== RECORDS FOR THIS EXERCISE ==

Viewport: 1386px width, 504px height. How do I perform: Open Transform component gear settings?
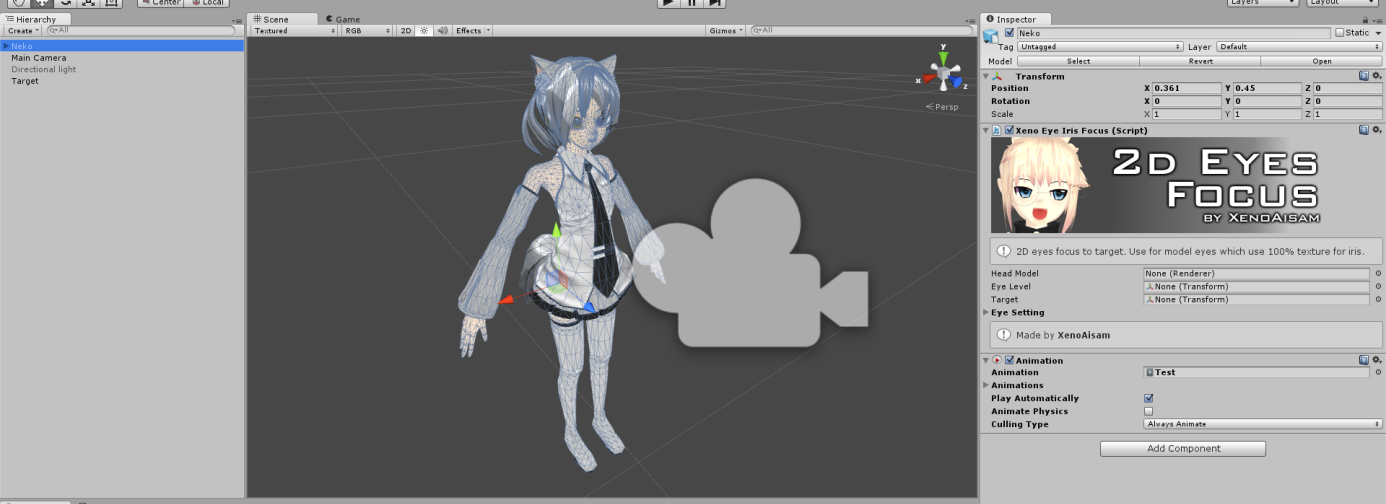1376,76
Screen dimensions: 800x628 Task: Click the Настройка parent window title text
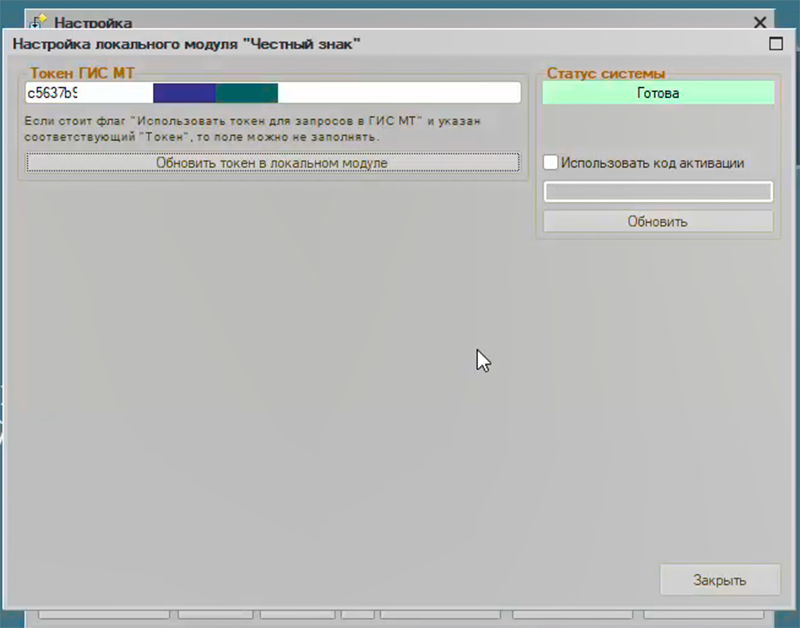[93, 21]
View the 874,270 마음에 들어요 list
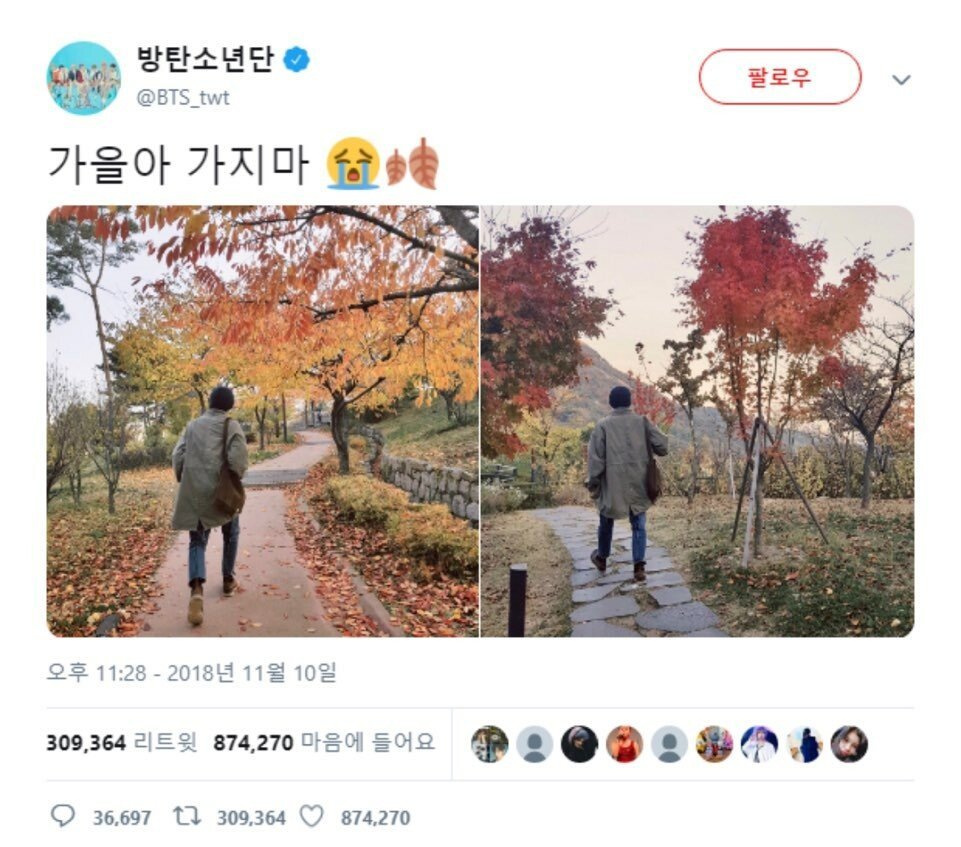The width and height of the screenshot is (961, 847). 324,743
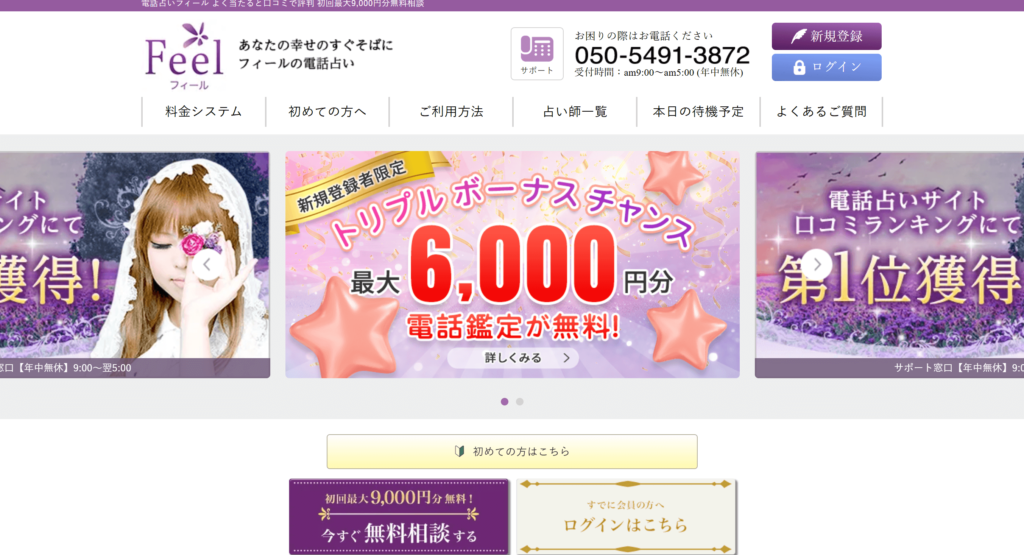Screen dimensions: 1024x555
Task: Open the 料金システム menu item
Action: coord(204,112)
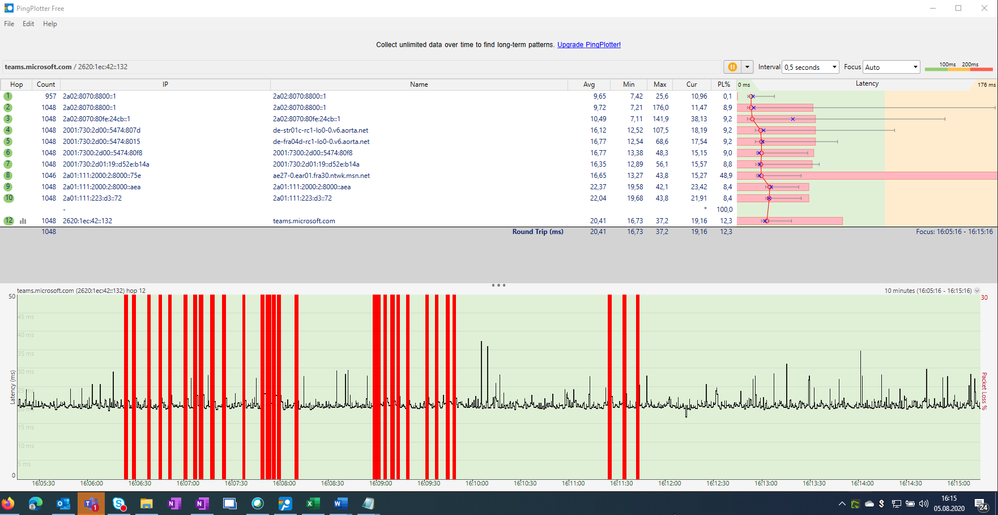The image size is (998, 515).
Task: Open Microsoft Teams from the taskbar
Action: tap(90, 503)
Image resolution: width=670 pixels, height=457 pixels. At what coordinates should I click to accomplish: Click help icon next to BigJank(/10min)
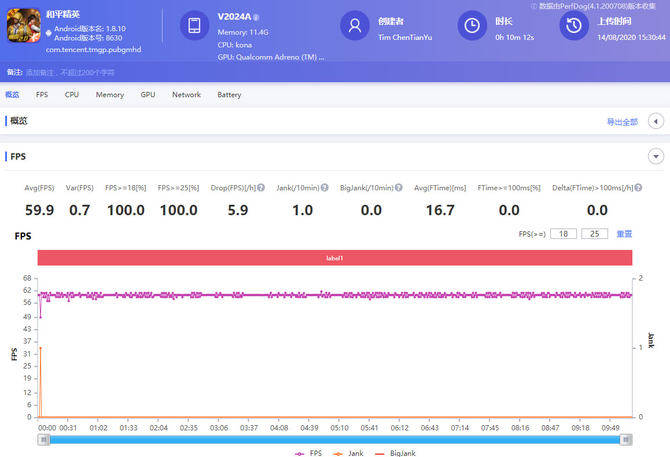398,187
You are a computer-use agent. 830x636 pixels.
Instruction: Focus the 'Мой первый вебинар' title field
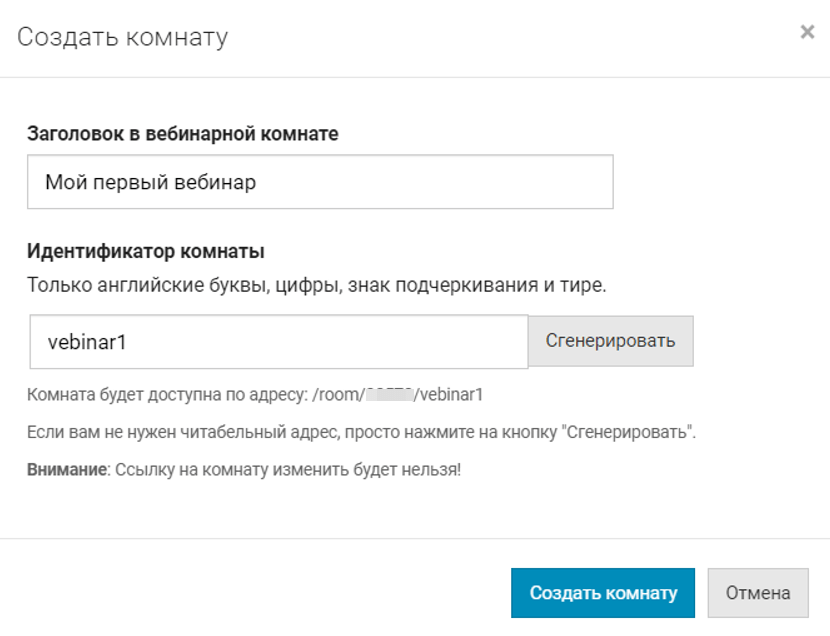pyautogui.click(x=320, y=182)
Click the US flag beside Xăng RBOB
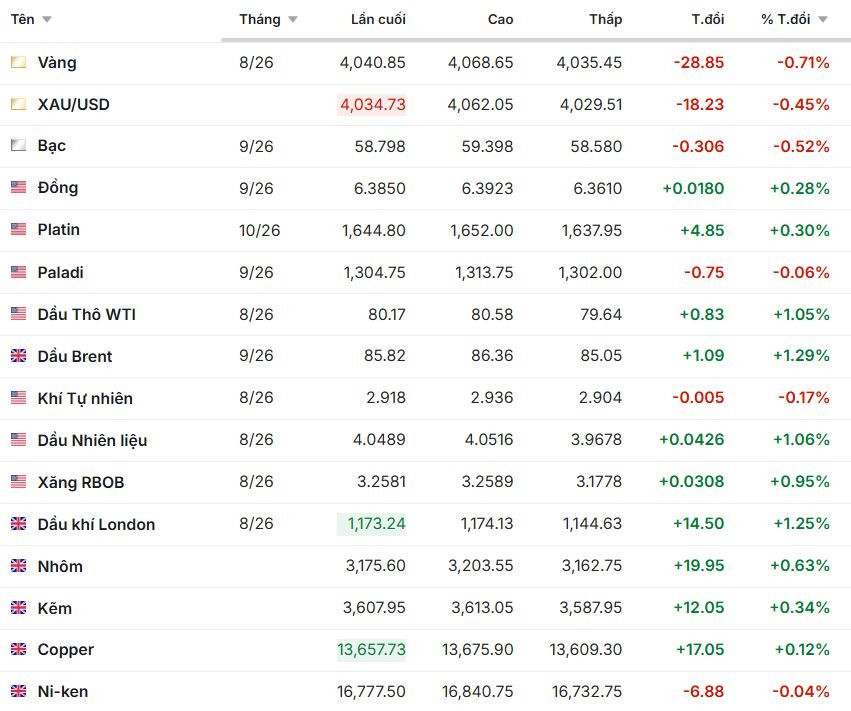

== WHAT TO WORK ON ==
Print the records again exactly, pictures excluded.

== ANSWER FOR THE TASK ==
Viewport: 1386px width, 504px height. How do I perform: Open Transform component gear settings?
1376,76
Screen dimensions: 800x628 Task: Click the Настройка parent window title text
[93, 21]
View the 874,270 마음에 들어요 list
The width and height of the screenshot is (961, 847). 324,743
Screen dimensions: 1024x555
Task: Open the 料金システム menu item
Action: coord(204,112)
The image size is (998, 515).
Task: Open Microsoft Teams from the taskbar
Action: tap(90, 503)
Image resolution: width=670 pixels, height=457 pixels. At what coordinates should I click to accomplish: Click help icon next to BigJank(/10min)
398,187
You are a computer-use agent. 830x636 pixels.
Instruction: Focus the 'Мой первый вебинар' title field
pyautogui.click(x=320, y=182)
Click the US flag beside Xăng RBOB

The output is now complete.